Hammers, Screws and NoSQL

There’s a clichéd expression I like which is “when all you have is a hammer everything looks like a nail” – the meaning of course is that sometimes when a person only knows one way to solve problems, in their mind every problem can be solved that way. In the modern software ecosystem, there are such a wide diversity of tools and technologies available that the main constraint in designing a solution is not really one of technology being available, but being suitable for the skills and ways of thinking of the people who will design implement and maintain it.

When a new paradigm of a particular technology is very obviously different, the need to apply a different way of thinking is also obvious. The learning curve can be steep, but at least everyone will recognize that they need to learn and respect the different paradigm. I’ve seen teams struggle much more when a technology looks on the surface like it can be bent to fit the team’s existing thinking, because as a means of marketing the product, features that look at a glance like they map to other products have been added.

A great example of this is that some can perceive the indexes offered by some document databases, and queries against a SQL database, to be broadly equivalent. There is some degree of similarity – both offer a means of searching the database by an arbitrary set of parameters. However, the mechanism by which the two work is very different – and recognizing and leveraging those differences is key. I’ll stick with our indexing example, which happens to be based on RavenDb, a popular document database built on the .Net framework. The design of RavenDb is deliberately designed to be welcoming to newcomers, and a lot of things that the designers don’t intend the database to be good at will still work, as a way to be accommodating… up to a point. Critics of the database often share the opinion that it would be preferable to present a more consistent experience by not allowing these things, ever; that way there would be no surprises later on when a limit is hit.

One such thing that RavenDb does to help newcomers is that it will dynamically create indexes at runtime; however crucially, all indexing is asynchronous, and so if a newly created index is executed immediately, it will always give 0 results – because the index hasn’t been populated in the background yet. This creates a situation where it is possible to run an identical query twice on a database with no writes taking place, and get vastly different results – which will of course be very confusing! The paradigm here that newcomers need to embrace is eventual consistency, whereby the system will settle to a consistent state given time, unlike SQL databases where the consistency model for queries is much simpler. There is nothing inherently wrong with either behavior, but there are situations where one could be preferable to the other for the specific context, and understanding the difference and applying it to your context is essential.

A temptation for newcomers who are seeing this behavior and who haven’t designed for it is to try to work around it rather than embrace it. RavenDb does offer an option on every query to “wait for non-stale results”, which gives the same behavior as SQL, in that the read results will be consistent every time. The trade-off here is obvious and is in the name – the way RavenDb counters eventual consistency if you ask it to is by simply waiting. In a development or test environment, this probably won’t take long, and won’t be an issue. When the project hasn’t been live for long and doesn’t have much data, it probably won’t take long either, but this is very dangerous, because sooner or later as a system grows in its data volume and user traffic, using the “wait for non-stale” variants will cause major problems.
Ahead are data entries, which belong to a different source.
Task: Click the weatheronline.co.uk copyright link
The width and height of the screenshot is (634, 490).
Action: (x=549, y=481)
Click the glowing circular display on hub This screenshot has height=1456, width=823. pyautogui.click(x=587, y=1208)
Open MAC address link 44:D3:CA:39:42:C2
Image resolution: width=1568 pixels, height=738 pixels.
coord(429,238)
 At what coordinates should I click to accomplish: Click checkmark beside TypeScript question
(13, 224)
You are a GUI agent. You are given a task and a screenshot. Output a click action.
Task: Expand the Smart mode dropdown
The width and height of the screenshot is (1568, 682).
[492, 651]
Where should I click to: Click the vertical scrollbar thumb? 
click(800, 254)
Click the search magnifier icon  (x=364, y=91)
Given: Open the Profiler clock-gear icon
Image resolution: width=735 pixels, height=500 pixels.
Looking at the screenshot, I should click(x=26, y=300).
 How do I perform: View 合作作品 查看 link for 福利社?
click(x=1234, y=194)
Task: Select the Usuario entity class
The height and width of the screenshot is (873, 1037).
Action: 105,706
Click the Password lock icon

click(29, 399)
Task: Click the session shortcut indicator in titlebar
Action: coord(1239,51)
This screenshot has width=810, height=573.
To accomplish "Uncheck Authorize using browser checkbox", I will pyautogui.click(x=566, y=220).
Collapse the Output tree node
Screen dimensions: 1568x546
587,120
(It should be noted that RavenDb does offer an extensive configuration model, where a lot of these behaviors including the automatic indexing model I’ve described here can be adjusted to suit your needs, and RavenDb’s documentation explicitly cautions strongly against using the “wait for non-stale” variants outside of integration tests).

So what can you do about it? Embrace the paradigms of your tools and technology! In this example, the problem is because people are thinking in the patterns of another technology. Modelling data in a relational SQL database and in a non-relational document store such as RavenDb are very different. One pattern that works nicely in document stores is to treat transaction boundaries as documents, which gives a very different shape to the well-established entity modelling that is the de-facto approach in SQL databases. Querying across multiple documents in document stores can be done, but it is not the database’s main strength. However design for loading by key, and shape the data differently when writing, and the user experience will be much better. Eventual consistency can seem tricky at first – but if you know and understand that it is there, that’s a good start. Thinking in terms of the new technology will allow you to get the best from it, rather than trying to turn it into something it’s not!